EVERYONE has heard of the pig cycle, but just as evident is a straw cycle, says Simon Pallett of Dreweatt Neate.

On offer at next weeks (Mar 6) forage auction at Newbury is almost 4000t of forage, nearly twice the usual amount. It was a similar story in January, when 6000t was catalogued.

"Large areas of straw were baled last summer," says Mr Pallett. "It was the result of the high prices in the previous year when at a yield of, say, 2.5t/ha (1t/acre), barley straw was adding £125/ha (£50/acre) to the gross margin.

"The large acreage baled last summer, together with high yields, left barns full. Before long outside stacks began appearing, particularly of wheat straw."

Then came the BSE crisis. Farmers have bought on a hand-to-mouth basis; dealers have been less bullish. Much of the winter is over and large quantities remain unused.

Such factors will discourage farmers from baling this year, says Mr Pallett. "Higher fertiliser prices may also encourage them to chop and incorporate, helping to reduce input requirements.

"If people cant get the price they want, they will save it and chop behind the combine this summer."

And if yields are disappointing, we could soon be back in a shortage situation, he says. But those left with straw stacked outside are in a difficult position. "With the exception of the small amount useful for mushroom composting, most is unsaleable. For this reason we have not included any such entries in the March auction."
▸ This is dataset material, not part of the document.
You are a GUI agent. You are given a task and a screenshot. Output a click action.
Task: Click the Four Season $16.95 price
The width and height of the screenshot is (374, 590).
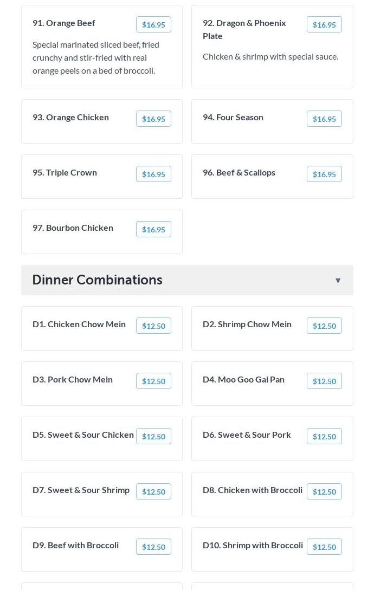click(324, 119)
Despite the straw cycle, there should always be some profit for farmers making small bales of good-quality barley straw.

"And the discount associated with big bales has become less marked as more farmers are able to handle them. Square ones remain far more popular than round ones, as they are easier to stack and move."

Overall this season, barley straw in small bales has been steady at about £35 to £40/t (£25 in big bales), says Mr Pallett. Wheat and oat straw has been changing hands for about £10/t less.

Hay, meanwhile, has been about £100 for farm use, with horse feed samples making over £120/t.

Horse owners are an important feature at the Newbury sale. They take bedding straw, too, preferring long samples, avoiding that which has passed through an axial flow combine.

"Most forage is headed for Wales and the West Country. Samples located on the west side of the Berks/Oxon/Hants/Wilts counties from where the entries come, typically make the highest values, therefore.

"It might cost £15/t to take hay to Cornwall. There is the time element, too. People want to drive to the farm, load it and get home in a day. Overnight stops add time and cost."

With cattle in such areas possibly housed until late April, the weather – and expectations about it – are now crucial to the prices for the rest of this season, says Mr Pallett. Overall, he reckons prices at the coming auction will be similar, or slightly down, on the January offering.

"People certainly wont be buying speculatively. Farmers will be buying forage to use it fairly soon, and dealers will be filling orders."

Of the 70-plus people expected to attend the auction, a handful will be vendors. Paying between 5% and 10% as commission to sell it, they will be keeping their fingers crossed, keen to see it make a good price.n

Simon Pallett: Outside straw stacks are virtually unsaleable.

The next question is how much will farmers bale this summer.